A nurse walks into a client's room to find the nursing assistant yelling, 'Sit back down or I won't help you eat, and then you will starve!' This type of behavior is known as:
- A. Psychological abuse
- B. Abandonment
- C. Material exploitation
- D. Physical abuse
Correct Answer: A
Rationale: The correct answer is A: Psychological abuse. This behavior involves verbal threats and emotional manipulation, causing fear and distress to the client. It violates the client's rights and dignity. Abandonment (B) refers to deserting a client in need. Material exploitation (C) involves misuse of a client's property or resources. Physical abuse (D) involves causing harm through physical force.
Which behavior observed by the nurse indicates a suspicion that a depressed adolescent client may be suicidal?
- A. The adolescent gives away a DVD player and a cherished autographed picture of a performer.
- B. The adolescent runs out of group therapy, swearing at the group leader, and then goes to her room.
- C. The adolescent becomes angry while speaking on the phone and slams down the receiver.
- D. The adolescent gets angry with her roommate when the roommate borrows her clothes without asking.
Correct Answer: A
Rationale: The correct answer is A because giving away cherished possessions can be a sign of preparing for suicide.
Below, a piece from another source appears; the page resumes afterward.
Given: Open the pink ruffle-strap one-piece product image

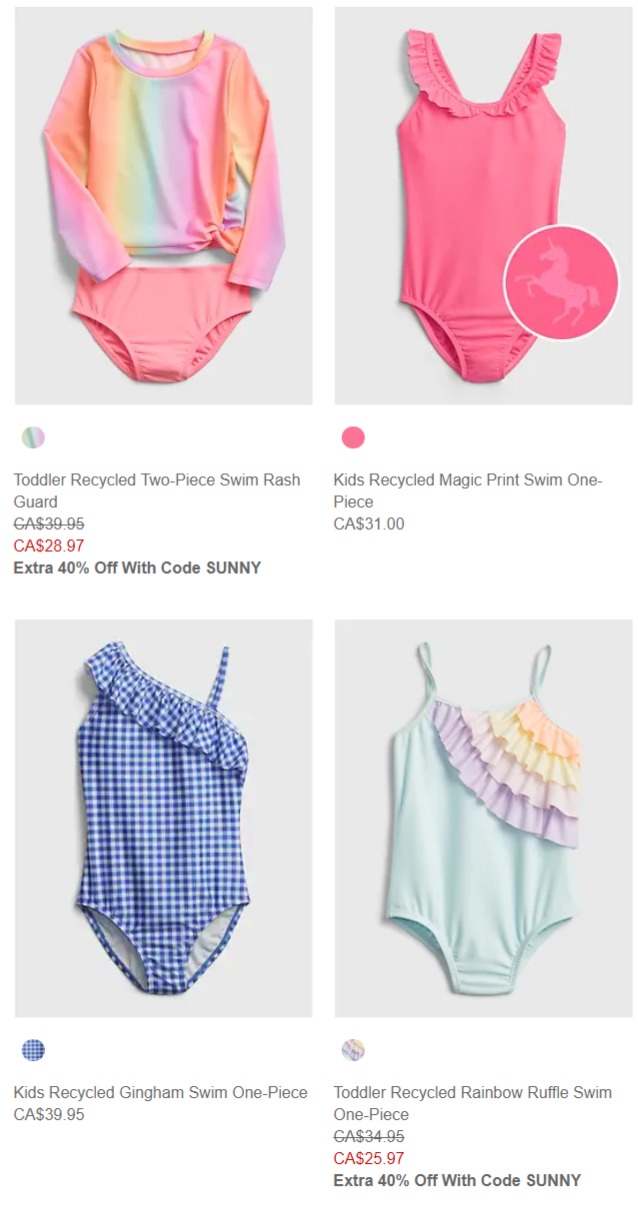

This behavior may indicate a lack of concern for material possessions due to a belief that they won't be needed in the future. Choice B shows anger and isolation, not necessarily suicidal ideation. Choice C demonstrates anger but no indication of suicidal thoughts. Choice D shows anger towards the roommate, not self-harm intentions.
A nurse is asked to perform a task that she believes is outside her scope of practice. What is the appropriate response to this issue?
- A. Contact the state board of nursing licensure to report the offense
- B. Review the state scope of practice standards for nurses
- C. Ask another nurse to perform the task to learn the procedure
- D. Contact the house supervisor to make the decision on whether the nurse should perform the task
Correct Answer: B
Rationale: The correct answer is B: Review the state scope of practice standards for nurses. This is the appropriate response as it allows the nurse to understand her legal boundaries and responsibilities. By reviewing the state scope of practice standards, the nurse can ensure she is acting within the limits of her licensure and avoid potential legal or ethical issues.
Choice A is incorrect because reporting the offense to the state board of nursing licensure should not be the initial response without first verifying the scope of practice standards. Choice C is incorrect as it does not address the issue of the nurse operating outside her scope of practice. Choice D is incorrect as the house supervisor may not have the necessary knowledge of the nurse's scope of practice.
A client is admitted with the diagnosis of pulmonary embolism. While taking a history, the client tells the nurse he was admitted for the same thing twice before, the last time just 3 months ago. The nurse would anticipate the healthcare provider ordering:
- A. Pulmonary embolectomy
- B. Vena caval interruption
- C. Increasing the coumadin therapy to achieve an INR of 3-4
- D. Thrombolytic therapy
Correct Answer: B
Rationale: The correct answer is B: Vena caval interruption. In this scenario, the client has a history of recurrent pulmonary embolism, indicating a high risk for further episodes. Vena caval interruption, such as with an inferior vena cava filter, is a preventive measure to reduce the risk of pulmonary embolism recurrence by trapping blood clots before they reach the pulmonary circulation. This intervention is indicated when anticoagulation alone is not sufficient to prevent further emboli. Pulmonary embolectomy (A) is a surgical procedure to remove a clot from the pulmonary artery and is typically reserved for massive, life-threatening embolisms. Increasing coumadin therapy (C) to achieve a higher INR may increase bleeding risk without necessarily preventing future emboli. Thrombolytic therapy (D) is reserved for acute, large emboli causing hemodynamic instability.